Esta vez la policía no dudó: Félix pretendió prepararse un té, llenó la tetera de agua, encendió el hornillo del gas y una mala ráfaga de aire lo apagó sin que el hombre, enfrascado en su trabajo, se diera cuenta. El tiempo hizo el resto.
Amalia decidió vender la casa, no podía seguir allí, los recuerdos le asaltaban día y noche y las habladurías de los vecinos le sacaban de quicio. Volvería a la ciudad y allí, junto con su hijo, emprendería un nuevo camino. Alquiló un pequeño apartamento, contactó con antiguos compañeros de la facultad y poco a poco fue normalizando su vida. Varios meses más tarde la inmobiliaria le dio la feliz noticia: una empresa constructora se había interesado por el caserón y si ella estaba de acuerdo el día trece podrían cerrar el trato.

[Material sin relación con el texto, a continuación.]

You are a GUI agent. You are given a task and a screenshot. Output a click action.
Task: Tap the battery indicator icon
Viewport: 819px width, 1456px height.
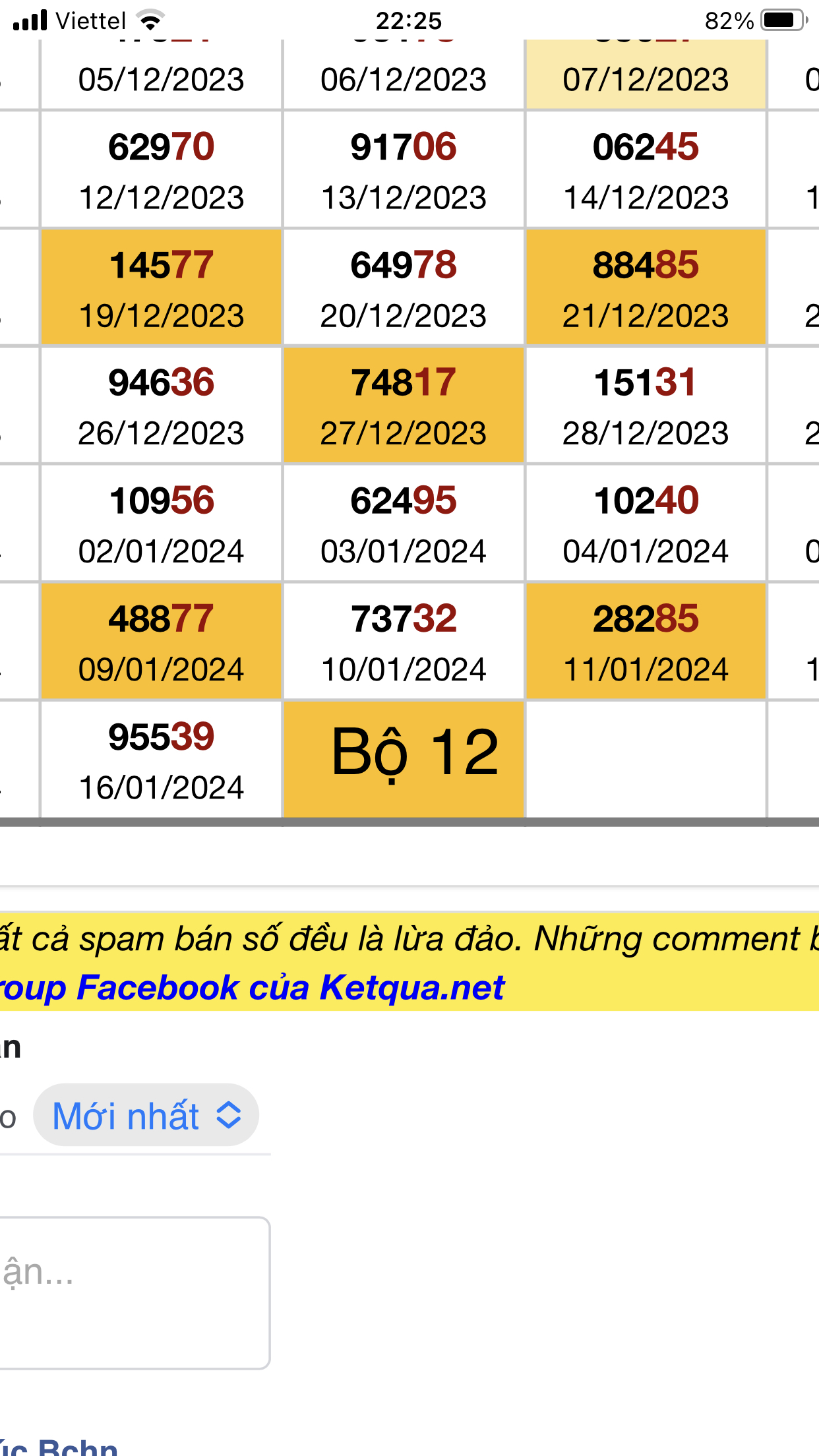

-Vaya coincidencia –pensó-, el día trece, parece que todo en esta vida tiene que suceder el día trece. Iré, firmaré, recogeré las cuatro cosas que quedan y volveré lo antes posible.
La verja chirrió enmohecida, el jardín les recibió sombrío y húmedo, la hiedra se había adueñado de los muros de la casa como si aquel año de abandono hubiera durado una eternidad. Allí no quedaba nada más que el caballete, los oleos y los cuadros que había pintado durante su estancia en el pueblo. Entró en la caseta, recogió todas sus pertenencias y las fue depositando al lado de la verja entreabierta. Sólo cuando cogió el último cuadro volvió la cabeza hacia el retrato de Daniela y cómo la primera vez se sintió hipnotizada por aquella pálida mujer de cabellos oscuros cuya serena belleza cobraba fuerza en unos ojos negros que invitaban a perderse en ellos y que en su mano derecha sostenía un pañuelo de seda blanca que destacaba sobre el gris de su vestido.
Horrorizada salió al jardín gritando el nombre de su hijo que sonriente se disponía a cruzar la carretera llevando en su mano derecha un pañuelo blanco.